▶ _WORK ITEM_: In the entries below, which lines run from the one containing "Blogg (610, 54)" to the one containing "Webbplatskarta (689, 2557)"? Copy exactly those lines, ends included, and no others.

▶ _SOURCE MATERIAL_:

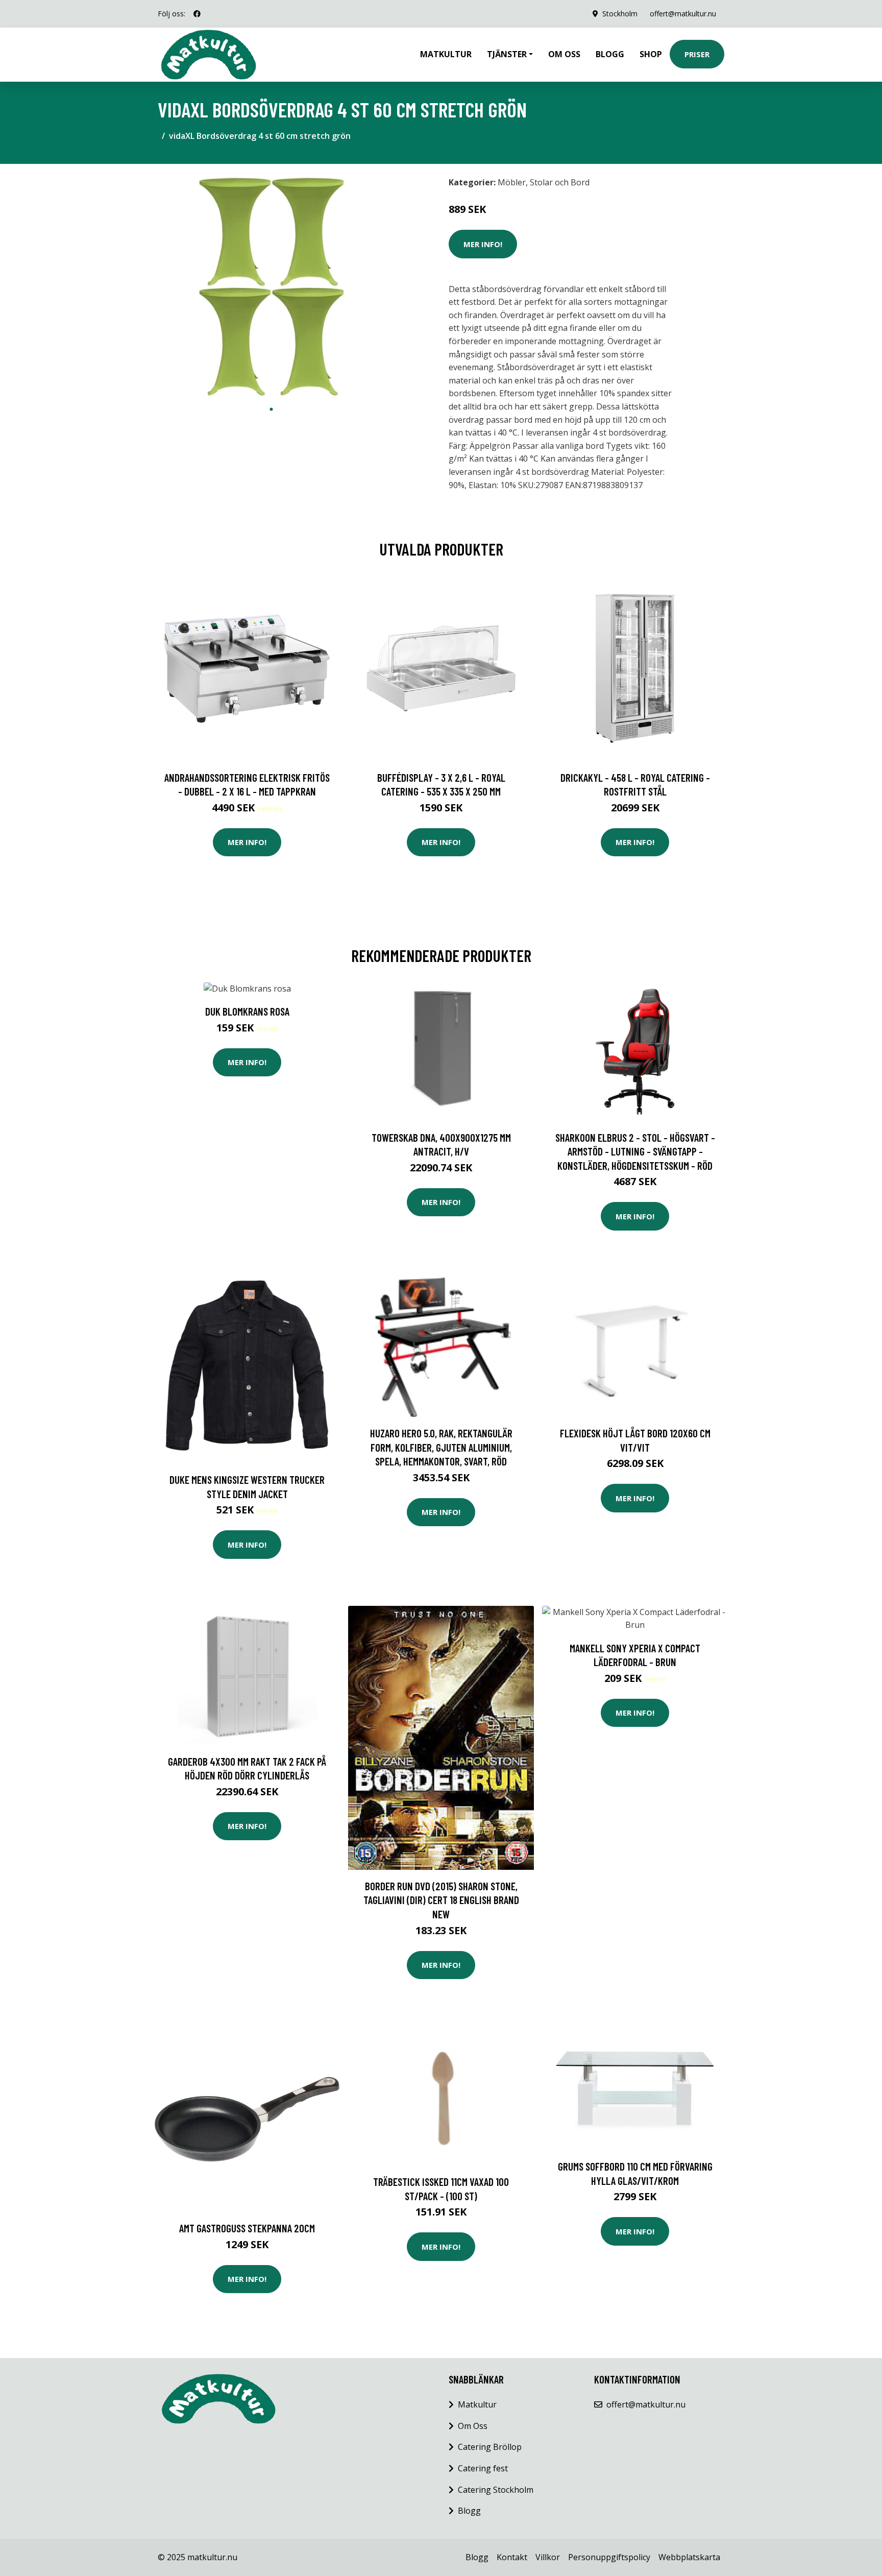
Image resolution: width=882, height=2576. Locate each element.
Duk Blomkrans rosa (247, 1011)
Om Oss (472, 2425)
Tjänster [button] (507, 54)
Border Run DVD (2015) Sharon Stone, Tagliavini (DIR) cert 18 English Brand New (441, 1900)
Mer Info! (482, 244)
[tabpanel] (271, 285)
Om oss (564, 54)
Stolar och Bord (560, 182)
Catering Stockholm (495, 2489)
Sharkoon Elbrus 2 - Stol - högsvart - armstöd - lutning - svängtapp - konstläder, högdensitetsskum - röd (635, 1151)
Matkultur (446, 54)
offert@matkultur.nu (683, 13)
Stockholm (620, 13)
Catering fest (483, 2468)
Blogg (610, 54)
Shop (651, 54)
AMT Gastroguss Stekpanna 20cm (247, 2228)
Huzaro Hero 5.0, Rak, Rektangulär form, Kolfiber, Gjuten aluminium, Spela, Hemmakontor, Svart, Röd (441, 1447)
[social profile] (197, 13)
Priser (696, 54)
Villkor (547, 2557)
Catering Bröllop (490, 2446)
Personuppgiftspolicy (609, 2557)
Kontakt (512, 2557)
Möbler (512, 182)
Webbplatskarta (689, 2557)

---

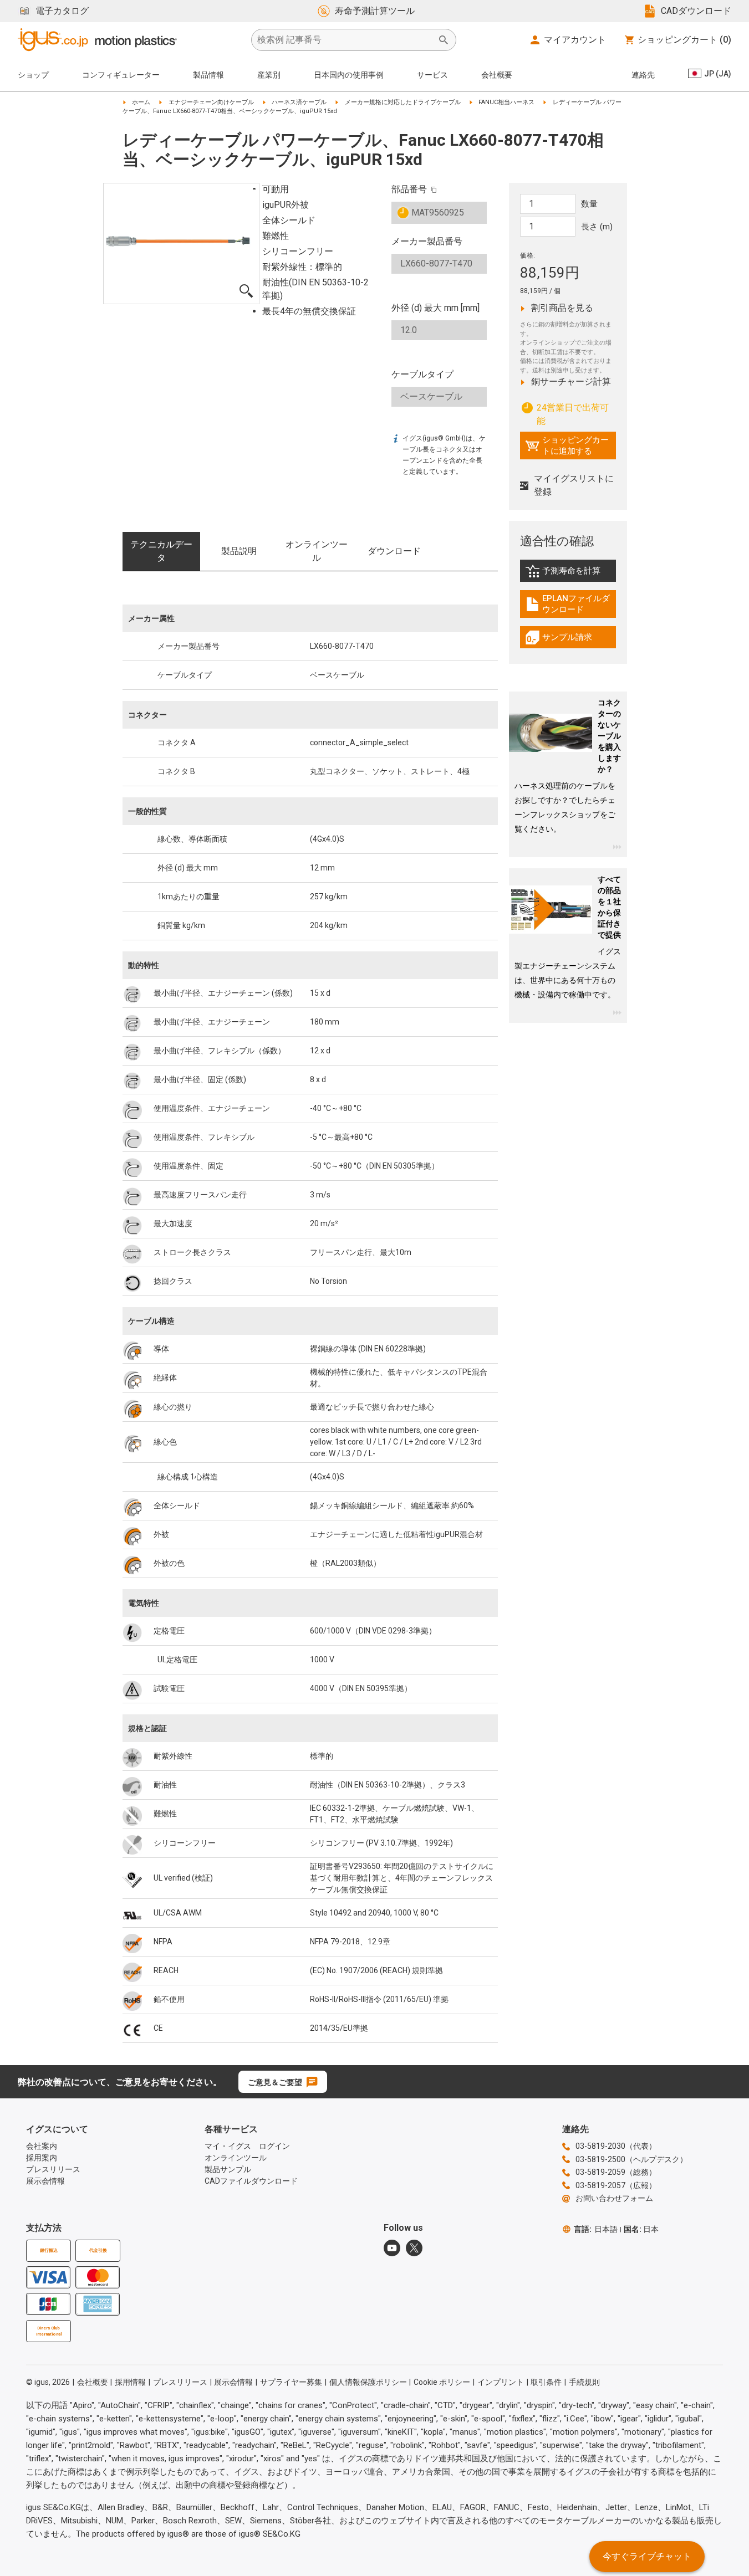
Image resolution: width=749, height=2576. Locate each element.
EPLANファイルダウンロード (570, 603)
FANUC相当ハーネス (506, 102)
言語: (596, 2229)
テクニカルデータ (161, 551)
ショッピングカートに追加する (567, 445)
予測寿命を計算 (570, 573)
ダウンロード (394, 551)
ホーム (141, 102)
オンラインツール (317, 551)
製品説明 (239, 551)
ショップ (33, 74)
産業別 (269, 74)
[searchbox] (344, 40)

▶ _COMPLETED TASK_:
Blogg (610, 54)
Shop (651, 54)
AMT Gastroguss Stekpanna 20cm (247, 2228)
Huzaro Hero 5.0, Rak, Rektangulär form, Kolfiber, Gjuten aluminium, Spela, Hemmakontor, Svart, Röd (441, 1447)
[social profile] (197, 13)
Priser (696, 54)
Villkor (547, 2557)
Catering Bröllop (490, 2446)
Personuppgiftspolicy (609, 2557)
Kontakt (512, 2557)
Möbler (512, 182)
Webbplatskarta (689, 2557)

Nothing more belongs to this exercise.